The final piece on the program was Would by Montréal-base choreographer Mélanie Demers. The ordering of the pieces in the program was clever in that Would offered a cathartic conclusion. Created for dancers Kate Holden and Marc Boivin, Would is like a hyper-frenetic infomercial, a sales pitch that blends dance and theatre. In the program notes Demers thanks Holden and Boivin for the generosity and “rigour” with which they approached the work and rigour is clearly the right word. Boivin in particular is so emphatic and charged in his monologue about what “it” would be like that at one point he has to spit into his own hand and lick it up to quench the dryness in his mouth, the result not only of his fevered speech but also from the dry ice that starts to envelop the dancers. While Boivin, in his existential struggle, desperately tries to convey the essence of what “it” is, Holden meanwhile is trying to take notes on a flip chart to further document “it.”
It is a powerful work and there is no question that Holden and Boivin deliver definitive performances. Yet Would is nonetheless troubling, both thematically and dramaturgically.

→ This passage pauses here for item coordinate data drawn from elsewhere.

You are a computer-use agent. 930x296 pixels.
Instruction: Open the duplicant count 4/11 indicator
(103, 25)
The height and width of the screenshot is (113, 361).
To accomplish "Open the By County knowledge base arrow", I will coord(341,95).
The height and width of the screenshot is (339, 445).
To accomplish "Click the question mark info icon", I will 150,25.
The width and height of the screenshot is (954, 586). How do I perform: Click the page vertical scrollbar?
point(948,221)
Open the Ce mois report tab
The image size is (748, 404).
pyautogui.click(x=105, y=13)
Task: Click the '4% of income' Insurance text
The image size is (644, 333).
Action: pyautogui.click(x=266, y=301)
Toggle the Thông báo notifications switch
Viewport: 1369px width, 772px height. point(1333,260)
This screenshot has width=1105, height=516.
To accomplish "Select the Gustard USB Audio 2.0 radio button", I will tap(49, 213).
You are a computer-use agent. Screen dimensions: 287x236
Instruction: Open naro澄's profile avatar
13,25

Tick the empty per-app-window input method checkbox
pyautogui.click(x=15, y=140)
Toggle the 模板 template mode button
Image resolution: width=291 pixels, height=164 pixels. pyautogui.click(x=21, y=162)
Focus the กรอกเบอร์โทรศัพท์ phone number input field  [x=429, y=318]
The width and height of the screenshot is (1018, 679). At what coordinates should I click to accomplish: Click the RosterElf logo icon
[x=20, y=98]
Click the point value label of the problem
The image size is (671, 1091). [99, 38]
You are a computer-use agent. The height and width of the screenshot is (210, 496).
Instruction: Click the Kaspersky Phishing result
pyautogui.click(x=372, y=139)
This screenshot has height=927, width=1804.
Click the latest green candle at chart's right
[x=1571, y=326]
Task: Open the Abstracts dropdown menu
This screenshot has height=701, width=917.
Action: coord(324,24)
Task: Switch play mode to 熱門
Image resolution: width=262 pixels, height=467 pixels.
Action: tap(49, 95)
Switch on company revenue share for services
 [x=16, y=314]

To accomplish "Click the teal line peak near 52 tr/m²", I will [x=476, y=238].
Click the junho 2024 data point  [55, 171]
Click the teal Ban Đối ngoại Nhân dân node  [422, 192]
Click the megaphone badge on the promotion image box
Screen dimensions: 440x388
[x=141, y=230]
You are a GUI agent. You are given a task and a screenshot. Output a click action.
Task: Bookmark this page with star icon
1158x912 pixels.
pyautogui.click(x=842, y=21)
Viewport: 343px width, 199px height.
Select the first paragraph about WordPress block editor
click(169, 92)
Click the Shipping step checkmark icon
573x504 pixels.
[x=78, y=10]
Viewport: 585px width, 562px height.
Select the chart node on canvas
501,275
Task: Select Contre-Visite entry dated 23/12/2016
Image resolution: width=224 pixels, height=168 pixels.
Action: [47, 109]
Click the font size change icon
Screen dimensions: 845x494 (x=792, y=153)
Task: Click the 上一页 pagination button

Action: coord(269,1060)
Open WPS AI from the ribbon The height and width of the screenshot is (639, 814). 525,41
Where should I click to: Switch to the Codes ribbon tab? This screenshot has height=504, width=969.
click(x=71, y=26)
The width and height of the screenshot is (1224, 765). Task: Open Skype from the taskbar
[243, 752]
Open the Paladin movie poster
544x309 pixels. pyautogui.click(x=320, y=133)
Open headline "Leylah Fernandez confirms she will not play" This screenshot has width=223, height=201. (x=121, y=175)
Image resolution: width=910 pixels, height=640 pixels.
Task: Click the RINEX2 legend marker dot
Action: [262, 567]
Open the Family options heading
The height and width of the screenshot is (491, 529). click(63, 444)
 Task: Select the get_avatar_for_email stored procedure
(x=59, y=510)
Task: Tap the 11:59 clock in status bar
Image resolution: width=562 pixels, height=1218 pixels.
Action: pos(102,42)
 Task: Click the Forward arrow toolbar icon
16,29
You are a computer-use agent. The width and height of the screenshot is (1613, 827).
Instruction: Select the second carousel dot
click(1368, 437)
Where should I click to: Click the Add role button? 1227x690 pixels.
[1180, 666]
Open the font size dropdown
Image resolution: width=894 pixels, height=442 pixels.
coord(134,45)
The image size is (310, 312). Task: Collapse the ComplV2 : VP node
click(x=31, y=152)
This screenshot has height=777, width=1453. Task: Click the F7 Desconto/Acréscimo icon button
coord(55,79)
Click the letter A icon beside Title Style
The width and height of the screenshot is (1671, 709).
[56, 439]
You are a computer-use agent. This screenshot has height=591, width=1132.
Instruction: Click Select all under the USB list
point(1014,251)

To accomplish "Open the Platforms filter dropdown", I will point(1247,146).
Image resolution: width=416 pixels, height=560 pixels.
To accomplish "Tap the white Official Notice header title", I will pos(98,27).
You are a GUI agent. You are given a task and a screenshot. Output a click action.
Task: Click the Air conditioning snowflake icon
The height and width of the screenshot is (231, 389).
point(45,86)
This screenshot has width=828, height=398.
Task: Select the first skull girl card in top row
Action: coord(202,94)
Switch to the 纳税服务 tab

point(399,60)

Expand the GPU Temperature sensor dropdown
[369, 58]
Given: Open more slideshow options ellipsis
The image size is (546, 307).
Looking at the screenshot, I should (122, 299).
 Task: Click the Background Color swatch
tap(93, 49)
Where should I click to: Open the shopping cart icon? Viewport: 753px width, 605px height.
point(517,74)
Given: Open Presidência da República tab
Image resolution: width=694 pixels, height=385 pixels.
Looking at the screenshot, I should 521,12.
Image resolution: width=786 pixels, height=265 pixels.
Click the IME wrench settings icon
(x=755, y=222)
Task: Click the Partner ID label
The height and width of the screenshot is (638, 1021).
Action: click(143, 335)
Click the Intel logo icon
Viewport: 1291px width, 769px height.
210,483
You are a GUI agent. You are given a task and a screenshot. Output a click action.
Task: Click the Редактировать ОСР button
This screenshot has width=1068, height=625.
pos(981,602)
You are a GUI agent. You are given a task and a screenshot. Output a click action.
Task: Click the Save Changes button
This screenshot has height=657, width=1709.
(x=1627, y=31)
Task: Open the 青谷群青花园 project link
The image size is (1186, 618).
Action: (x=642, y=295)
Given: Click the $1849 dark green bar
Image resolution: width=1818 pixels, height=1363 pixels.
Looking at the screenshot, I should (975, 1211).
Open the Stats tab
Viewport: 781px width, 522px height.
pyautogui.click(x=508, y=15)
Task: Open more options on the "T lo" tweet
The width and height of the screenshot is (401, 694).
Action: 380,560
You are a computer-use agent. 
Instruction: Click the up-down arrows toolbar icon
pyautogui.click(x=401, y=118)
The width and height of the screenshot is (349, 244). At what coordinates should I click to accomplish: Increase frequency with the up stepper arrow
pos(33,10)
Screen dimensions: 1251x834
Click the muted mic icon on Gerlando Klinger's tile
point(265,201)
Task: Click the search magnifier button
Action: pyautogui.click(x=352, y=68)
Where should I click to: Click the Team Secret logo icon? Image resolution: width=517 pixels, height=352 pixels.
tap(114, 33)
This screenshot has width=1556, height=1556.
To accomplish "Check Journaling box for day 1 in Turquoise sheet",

Holden starts the program dressed in business attire – flattering trousers, waistcoat and heels –with her hair done up in a bun. As the piece shifts into its second phase where the focus is less evangelical rant and more post-apocalyptic slow-motion breakdown, Holden gradually removes articles of clothing and lets her hair down until she is wearing nothing but a long camisole and trunks. Boivin, meanwhile, stays dressed. When Holden changes from taking notes to speaking and voicing her beliefs about what “it” will be like, Boivin has already peaked and it is impossible for her to match his fervour. Holden’s and Boivin’s words eventually get drowned out by a sound design that gets increasingly louder and then Boivin is seen to be crushing Holden, stopping her from speaking, pressing her down. Is this Boivin’s character taking his frustration with the system out on Holden?
A later section shows the two warmly moving together, mirroring and shadowing each other with a degree of care for one another – but it does little to diminish the almost misogynistic overtones of earlier scenes. Throughout the work Boivin takes up more space and is larger than life in comparison to Holden, who he appears to physically but also figuratively dominate. Demers has crafted an interesting work, but there is something unbalanced in its pacing and implications that may not have been intended.
firstthingsfirst and DanceWorks are to be commended for bringing together this exceptional evening of new and revisited dance. Holden, Franklin and their adept collaborators produced a memorable program full of important firsts. Would that all contemporary dance programs were so blessed with such talent and originality.